Updated on 22 March 2018
Chapter 4: CONDUCT OF MEETINGS AND PARTICIPATION
Section 1: States invited to participate in Council proceedings
At successive meetings, Council Presidents seek to keep Syrian statements to established time limits
On 22 February 2018, the Security Council met to hear a briefing on Syria by the Under-Secretary-General for Humanitarian Affairs and Emergency Relief Coordinator. After statements by all 15 Council members, the Council President (Kuwait) gave the floor to the representative of Syria. As he did so, he warmly encouraged the Syrian representative to limit his statement to five minutes.
The Syrian representative responded that his delegation was “not aware of this decision” to impose a time limit on his statement. He added, “I oppose this decision and I reserve the right to express the views of my delegation in this very important meeting that is devoted to the situation in my country.”
At this juncture, the representative of the Russian Federation asked for the floor. To the Council President he said, “We fail to understand why you are proposing a decision to limit the statement of the representative of Syria on such an important issue”, which directly concerned that country. He contended that the Council “must afford an opportunity for the representative of Syria to speak for the full amount of time” that he required to deliver his statement, and that there was no need for any “artificial limitations” on that statement.
The President clarified that he had not taken any “decision”. Rather, he had merely encouraged the representative of Syria to adhere to the relevant guidelines in S/2017/507, the presidential note on working methods which, he recalled, had been agreed by the Council members.*
The Syrian representative, resuming his statement, affirmed that his delegation had not been aware of the 507 Note, and that to impose such a time limit was “unjust”. He then spoke for about 21 minutes.

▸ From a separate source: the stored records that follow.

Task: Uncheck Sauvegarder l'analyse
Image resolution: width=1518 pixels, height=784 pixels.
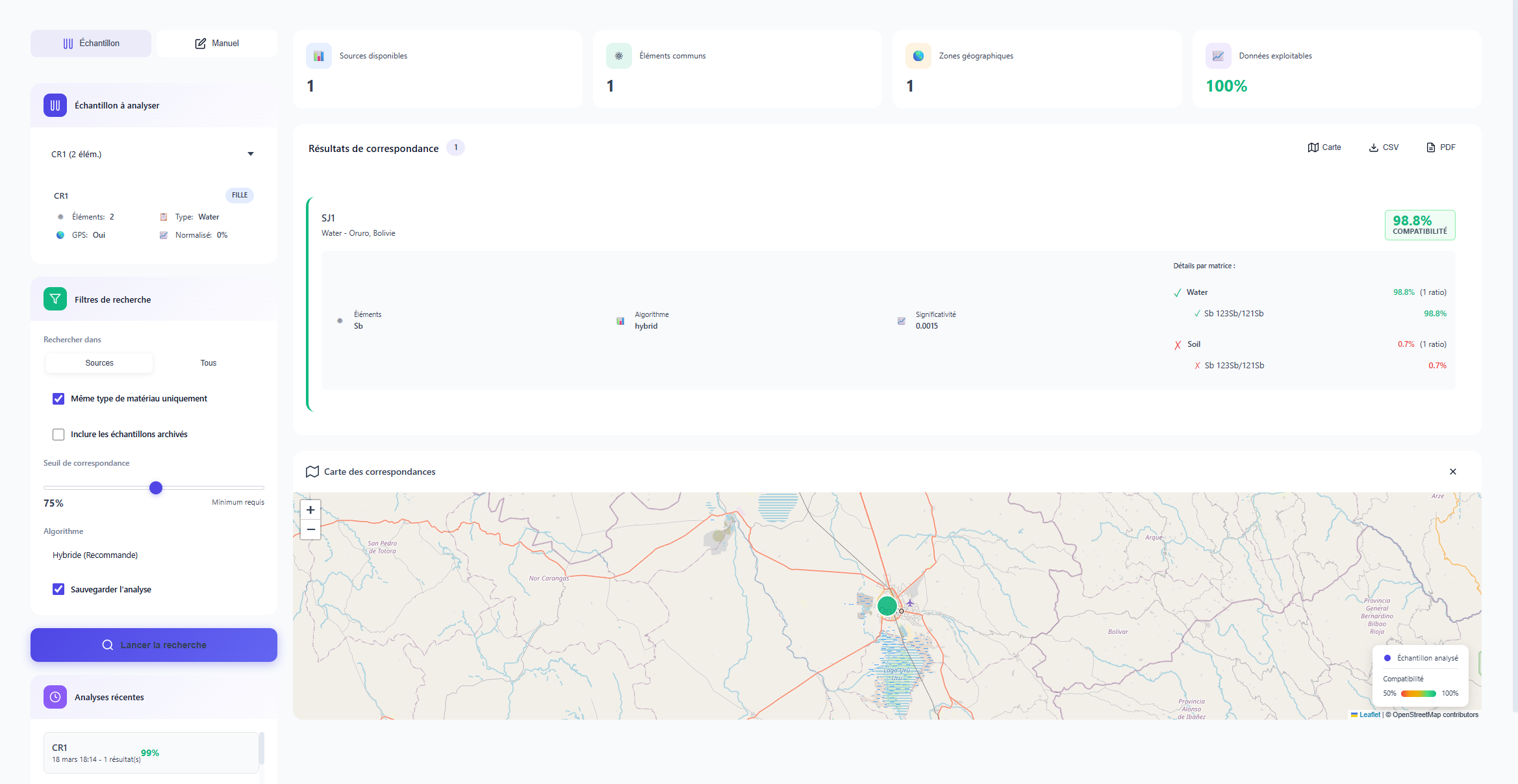Action: 58,589
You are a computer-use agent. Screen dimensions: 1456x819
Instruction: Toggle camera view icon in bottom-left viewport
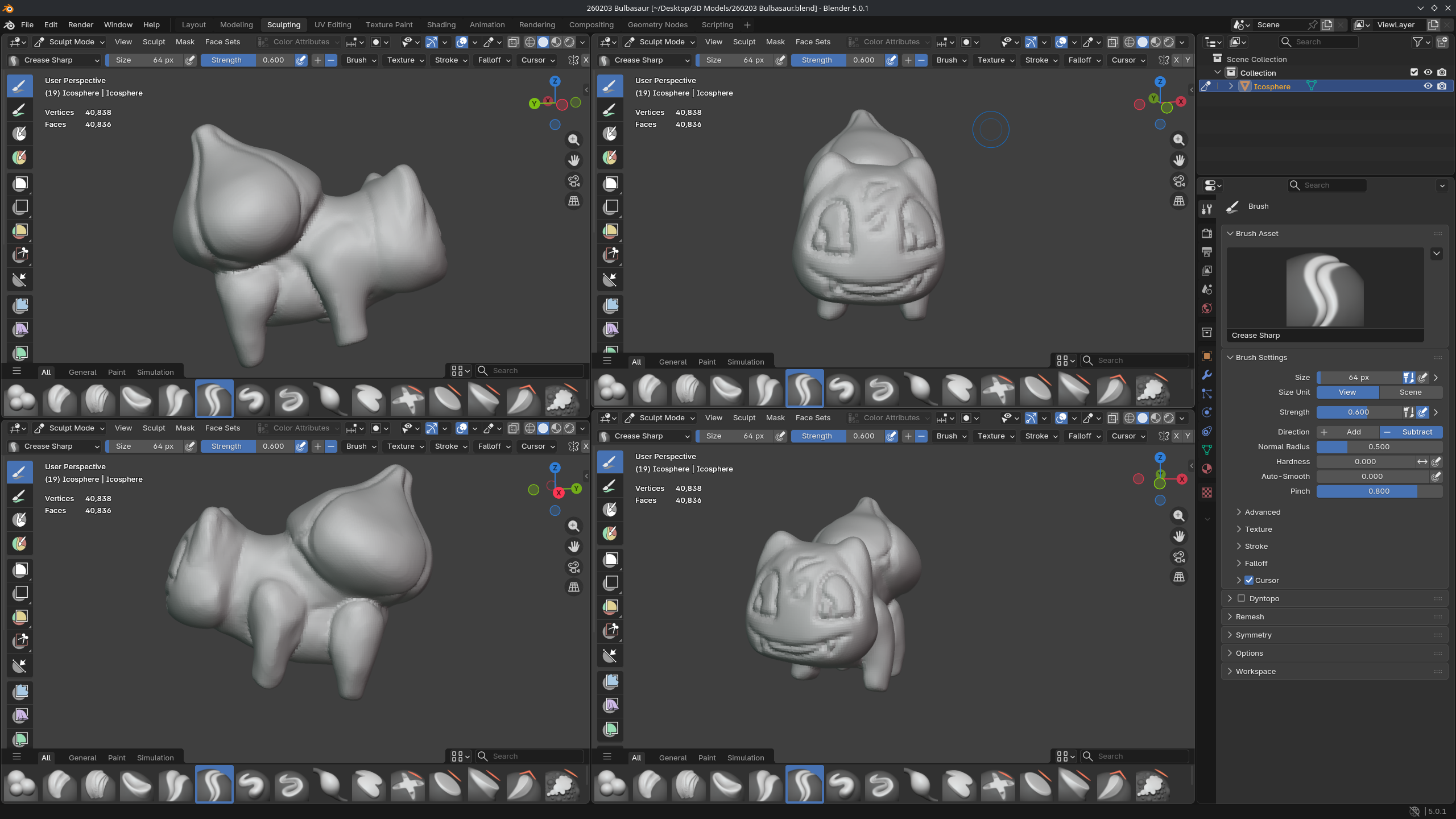574,567
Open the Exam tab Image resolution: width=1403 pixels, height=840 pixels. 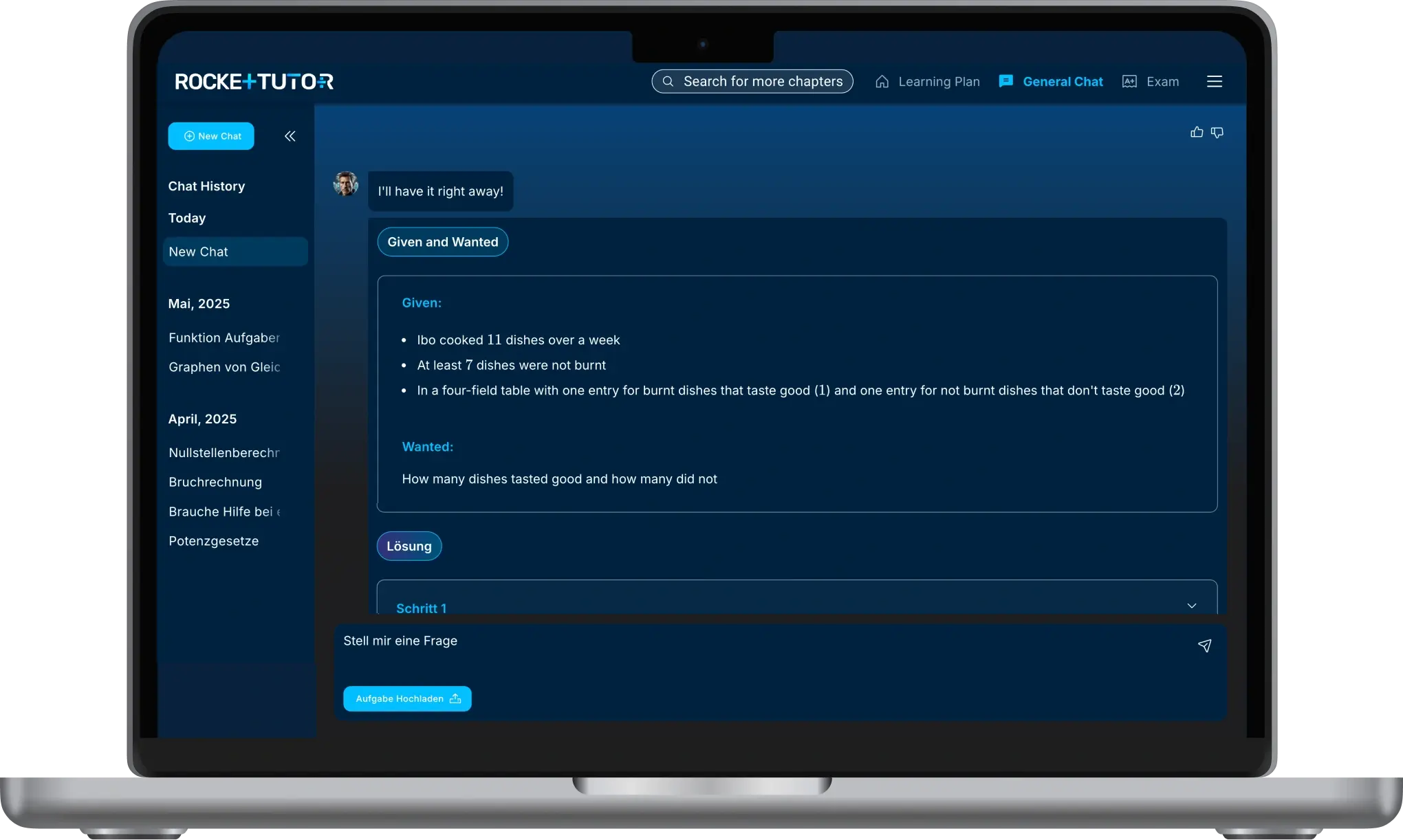(1151, 82)
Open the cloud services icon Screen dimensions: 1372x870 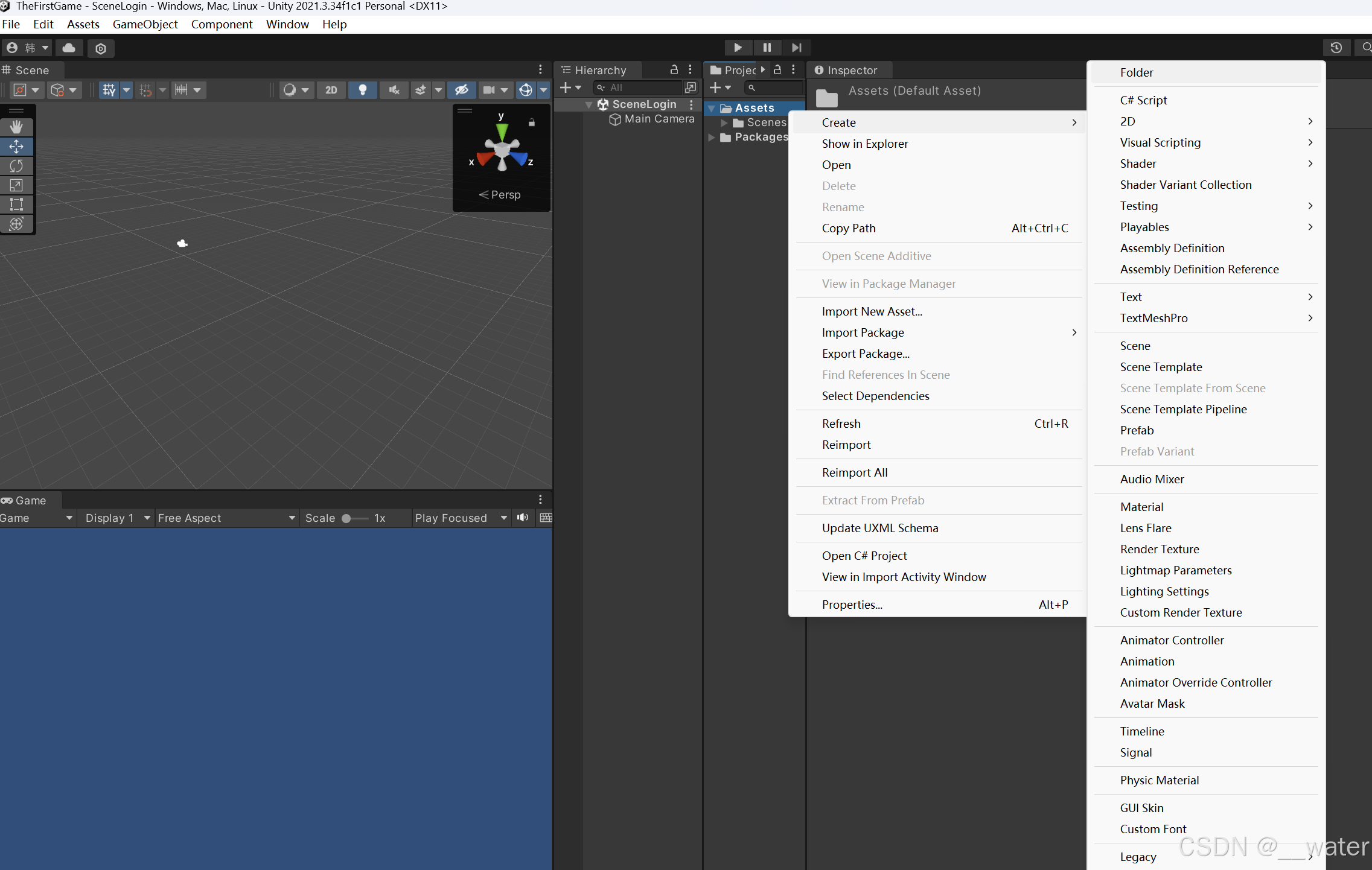(x=69, y=48)
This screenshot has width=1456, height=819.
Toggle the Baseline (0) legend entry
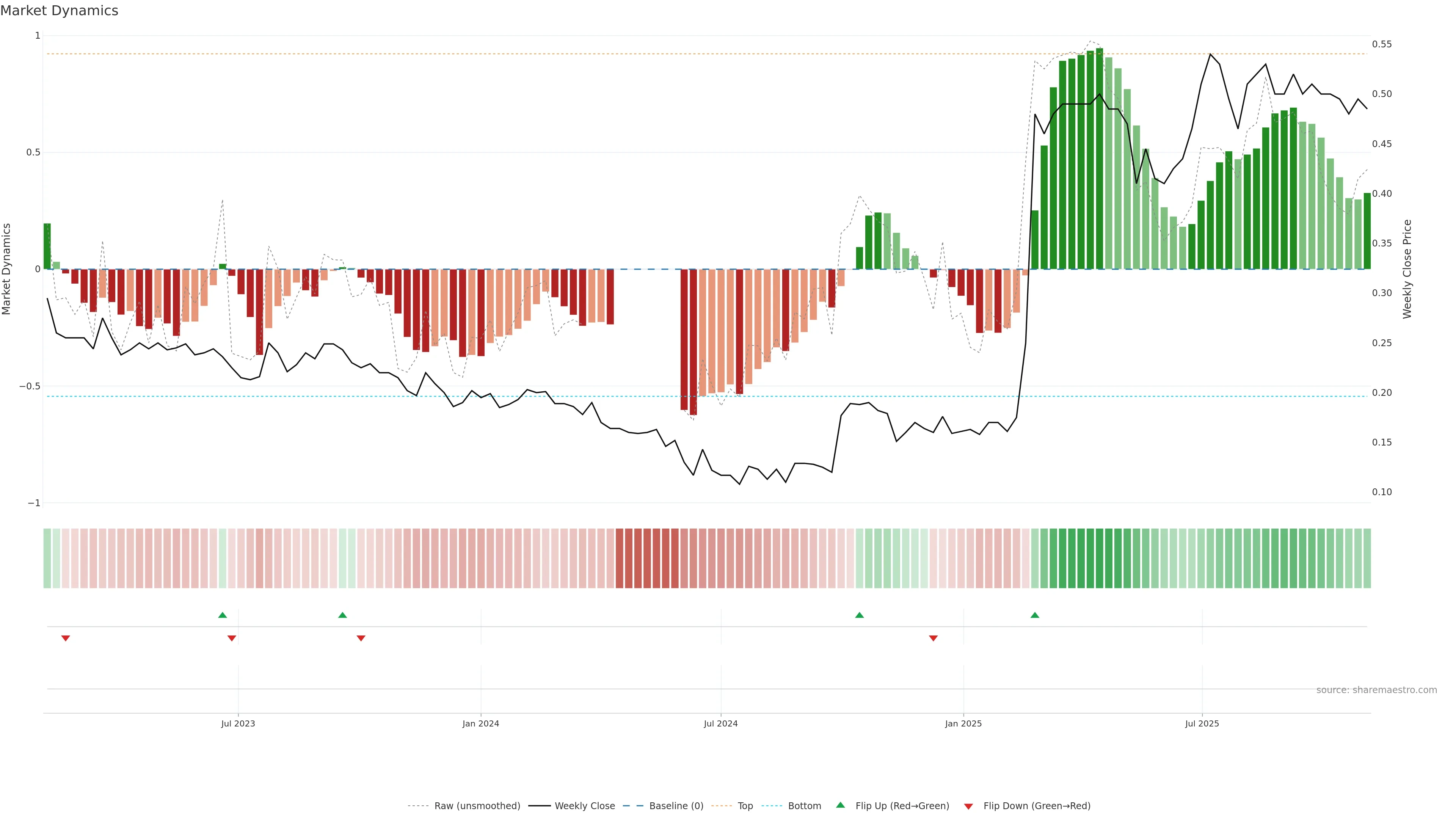[676, 806]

After the Syrian representative finished speaking, and just before adjourning the meeting, the Council President called attention specifically to paragraph 22 of S/2017/507, which reads:
22. The Security Council recalls its commitment to making more effective use, as appropriate, of open meetings, and to this end encourages, as a general rule, all participants, both members and non-members of the Council, in Council meetings to deliver their statements in five minutes or less.” (our emphasis)
The issue of applying time limits to statements by the Syrian representative arose again the following month, at a meeting convened on 12 March 2018 (S/PV.8201). The Council President (Netherlands), before giving the floor to Syria, stated that he wished “to again remind all speakers to limit their statements to no more than five minutes in order to enable the Council to carry out its work expeditiously.”
This time, the Russian representative did not ask for the floor. The Syrian representative opened his intervention by telling the Council President that he would “not begin by commenting on the procedural point that you have raised”. He then spoke for 12 minutes, or about half the length of his 22 February 2018 statement.
Four days later, the Council again met on another aspect of the situation in Syria. Before giving the floor to the representative of that country, the Council President repeated the statement about time limits which he had made at the earlier meeting. Again this time, the Russian representative did not ask for the floor. The Syrian representative also made no rejoinder, and his intervention lasted for about 10 minutes (S/PV.8206).
While all Council members agreed to the time limits set out in the 2010 and 2017 Notes by the President on working methods, achieving compliance with those limits has often proved difficult. A related article on this website recounts how, during its August 2014 presidency, the United Kingdom activated a flashing light system to signal speakers when they reached the limit of their allotted time. In some instances, the President thereafter banged the gavel to bring a speaker’s remarks to an end. However, the book (page 183, FN 26) recalls that reminders by a President of time limits have sometimes met with disgruntlement. This was notably the case in 2011, when the presidency of Bosnia and Herzegovina, chairing an open debate, intervened vocally each time a speaker went over the stated time limit, which led to some angry off-record responses (S/PV.6472 (Resumption 1)).
(This update supplements pages 49 and 117 of the book.)
* The written verbatim record for this meeting (S/PV.8186) differs in some respects from the interpretation in the Chamber during the meeting.